Powódka wiązała wymagalność roszczenia z dniem wniesienia pozwu, który został poprzedzony wezwaniem pozwanej do zapłaty w piśmie z 5 września 2023 roku (karta 28, 63-66 akt). Należy uznać, że wzywając pozwaną do zapłaty powódka wyraziła wolę niezwiązania spornymi klauzulami, mając przy tym pełną świadomość związanych z tym konsekwencji. Wobec tego jej roszczenie stało się wymagalne z upływem wskazanego w piśmie terminu i od dnia następnego mogła domagać się odsetek ustawowych za opóźnienie, o których mowa w przepisie artykułu 481 § 1 k.c. Skoro jednak powódka domagała się odsetek od dnia wniesienia pozwu, sąd nie mógł orzec odmiennie w tym zakresie (artykuł 321 § 1 k.p.c.).

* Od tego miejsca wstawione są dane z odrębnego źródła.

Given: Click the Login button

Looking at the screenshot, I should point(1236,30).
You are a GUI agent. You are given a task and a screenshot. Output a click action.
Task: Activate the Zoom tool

Nie zasługiwał na uwzględnienie podniesiony przez pozwaną zarzut naruszenia zasad współżycia społecznego (karta 86 akt). Pozwana nie uzasadniła tego zarzutu. Oceniając go na gruncie realiów tej sprawy sąd nie znalazł podstaw do jego uwzględnienia.
Stosownie do przepisu artykułu 481 § 1 k.c., „jeżeli dłużnik opóźnia się ze spełnieniem świadczenia pieniężnego, wierzyciel może żądać odsetek za czas opóźnienia, chociażby nie poniósł żadnej szkody i chociażby opóźnienie było następstwem okoliczności, za które dłużnik odpowiedzialności nie ponosi”. Według przepisu artykułu 481 § 2 zdanie 1 k.c., „jeżeli stopa odsetek za opóźnienie nie była oznaczona, należą się odsetki ustawowe za opóźnienie w wysokości równej sumie stopy referencyjnej Narodowego Banku Polskiego i 5,5 punktów procentowych”.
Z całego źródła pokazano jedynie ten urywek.